On the eve of Tuesday's presidential inauguration, children had a chance to learn about civil rights and equality today at a Martin Luther King Day arts and crafts event at the Barnes & Noble at the Crossroads Commons shopping center near Summerlin.

Copies of King's "I Have A Dream" speech, delivered 45 years ago on the steps of the Lincoln Memorial in Washington, D.C., were provided along with word searches, trivia games and books about King's life. There were also autobiographical pieces about President-elect Barack Obama available for reading.

"It's a good chance for kids to learn about an important figure in American history, especially with the inauguration coming up tomorrow," said event coordinator Amy Guillot of Barnes & Noble. "It's important for them to see the progress that we made from when Dr. King was alive until now."

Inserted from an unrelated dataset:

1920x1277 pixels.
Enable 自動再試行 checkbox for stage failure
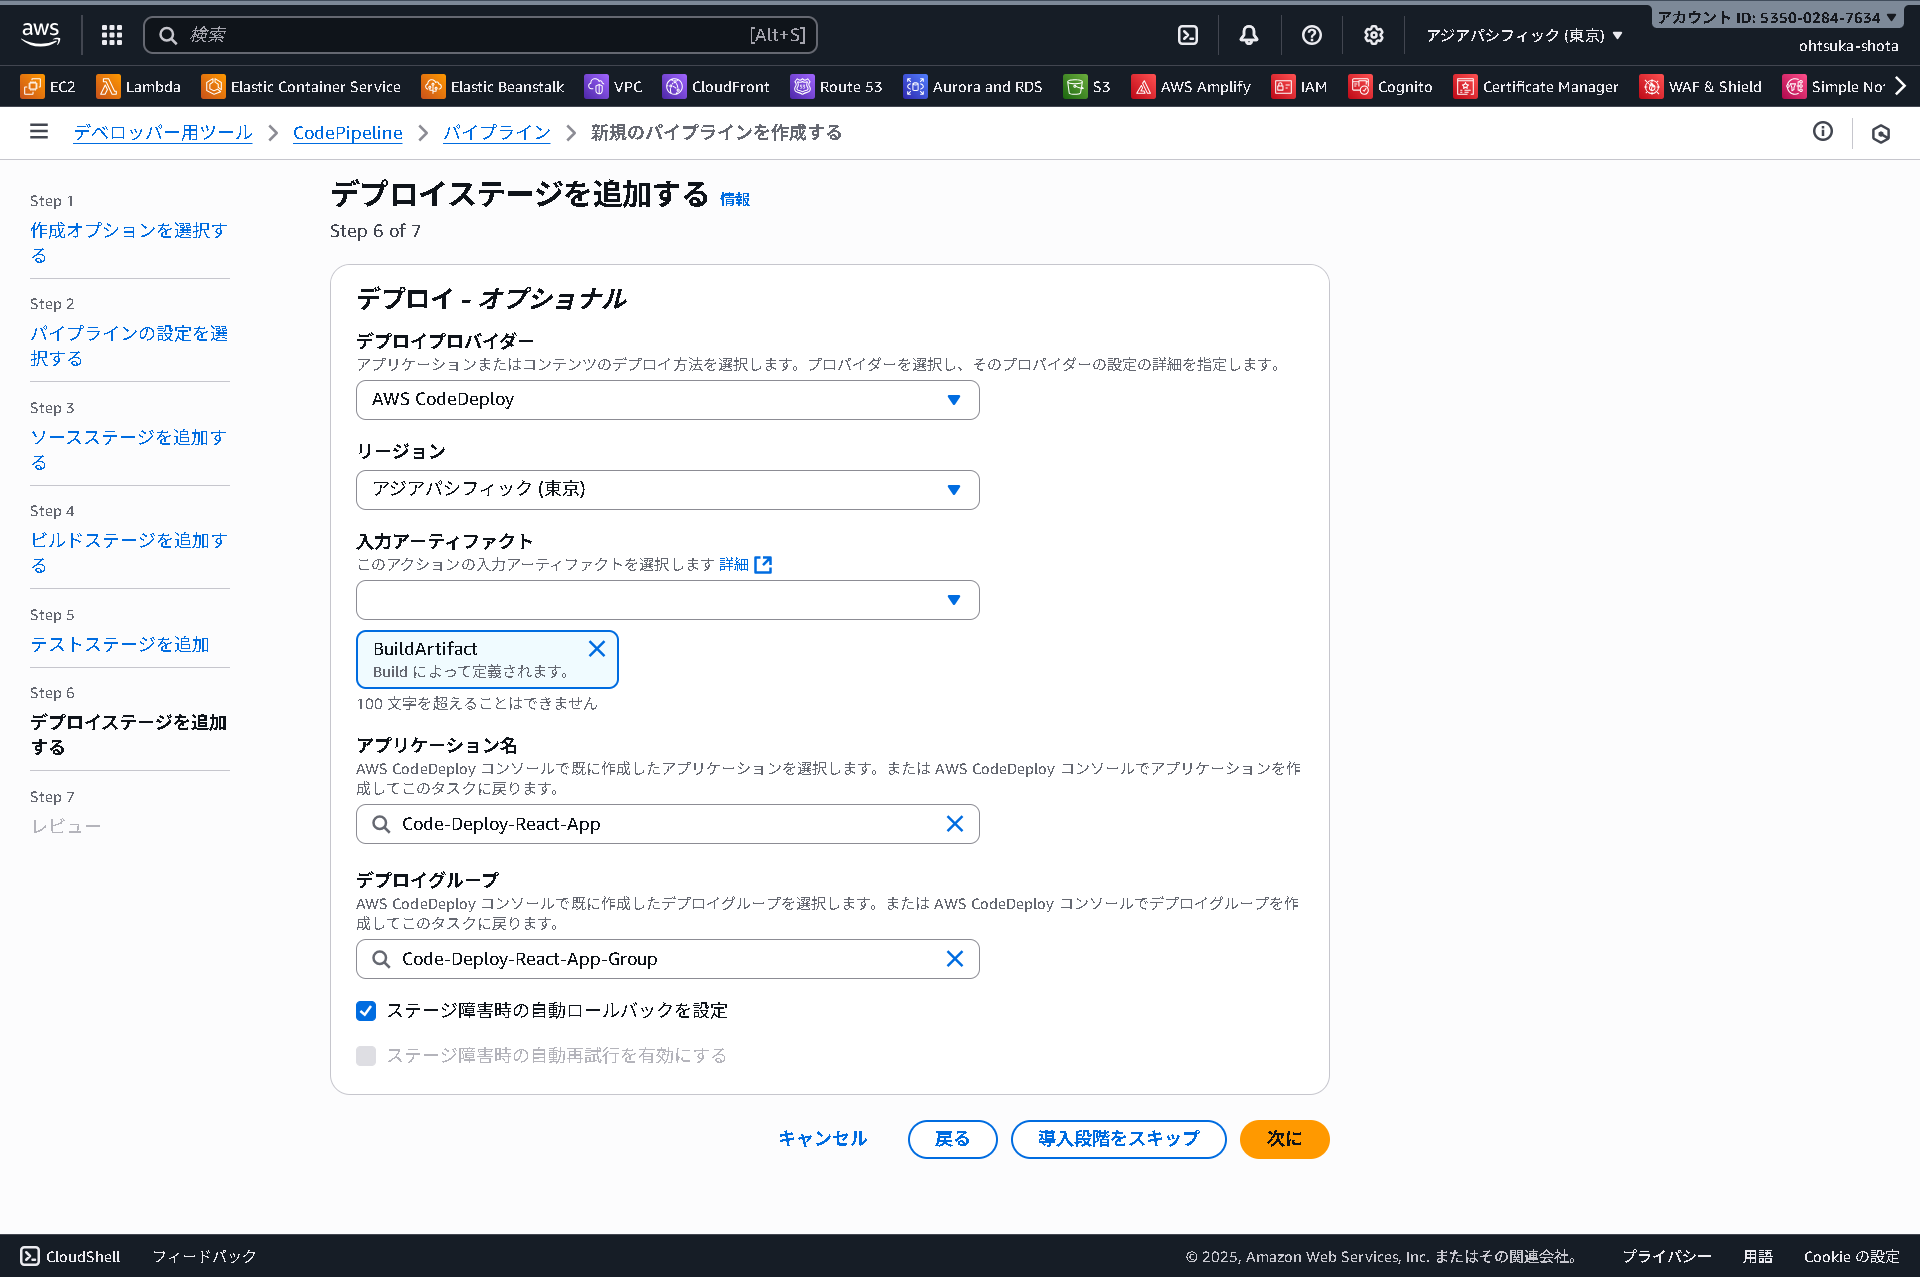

Natalie Larson of Summerlin was with her two children, 3-year-old Joshua and 4-year-old Lacey, helping them with trivia games and coloring books.

"I think it's neat to have Martin Luther King Day so close to the inauguration of our first African-American president," Larson said. "It's a nice reminder of how fortunate we are in this country."

Lacey was focused on her word search, finding phrases like "justice," "peace" and "civil rights."

"Dr. King won the Nobel Peace Prize," Larson said to her daughter. "Peace is a good thing, right?"

Summerlin resident VeraLynn Orewyler also came with her daughter.

"I've noticed more people paying attention to the inauguration, regardless of what side you're on," Orewyler said. "It's a historic event."